Bayangkan, dulu orang harus kursus dulu agar mahir. Itu pun hanya di satu program komputer tertentu. Lantas, berapa lama waktu dan biaya yang dibutuhkan jika ingin menguasai banyak bidang?

Ingin bisa menulis, ingin bisa membuat lagu, ingin bisa membuat video, dan seterusnya. Semua itu, kini kalau bisa dapat dilakukan sendiri tanpa bantuan orang lain.

Dengan AI, ada jalan keluarnya. Belajar tak perlu susah-susah lagi. Cukup mengetahui langkah-langkah dan perintah dasar, jadilah...
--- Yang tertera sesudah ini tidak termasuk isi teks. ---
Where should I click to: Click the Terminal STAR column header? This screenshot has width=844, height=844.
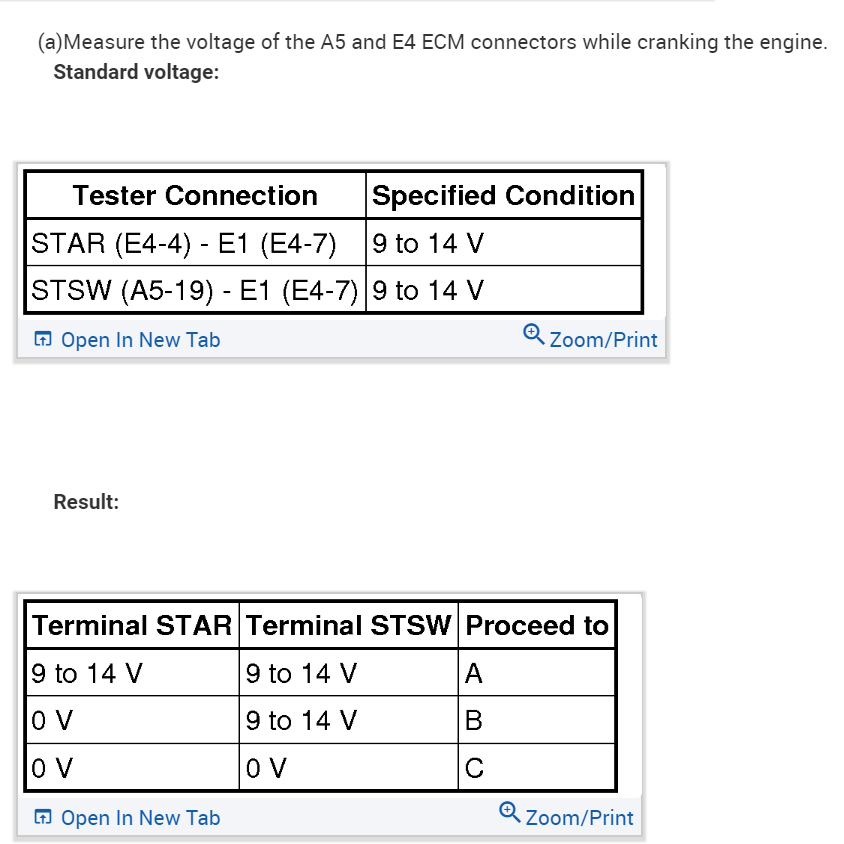131,626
AI: Kebutuhan, Bukan Ketergantungan

Ada quote yang cukup menarik kala AI sudah merambah ke segala lini pekerjaan yang dibutuhkan oleh manusia. Terutama dalam menghasilkan sebuah karya. "AI memang tidak bisa menggantikan peran manusia. Namun manusia bisa tergantikan perannya jika tidak bisa memanfaatkan AI."

Artinya, seberapa canggih alat bantu AI, manusia tetap punya kendali yang paling utama. Manusialah yang memerintahkan AI. Jika ada orang yang menolak kehadirannya, maka dia sendiri yang siap-siap akan tergantikan.

Memang, di tangan orang-orang kreatif, AI bisa menjadi alat bantu yang menakjubkan. Tetapi AI juga bisa jadi membahayakan jika dimanfaatkan oleh orang yang tidak bertanggung jawab. Jika tidak jeli, akan gampang tertipu.

Model-model AI deep fake yang mampu mengganti wajah (dalam foto atau video), menirukan karakter khas suara seseorang, adalah salah satu contoh. Betapa tak mudahnya juga untuk menyikapi kehadiran AI.

Menjadi Musisi Berkat AI

Di antara beragam AI yang telah hadir, ada salah satu program yang cukup menarik buat saya pribadi. Yaitu AI yang bisa membuat orang awam bisa menjadi seperti layaknya seorang musisi handal.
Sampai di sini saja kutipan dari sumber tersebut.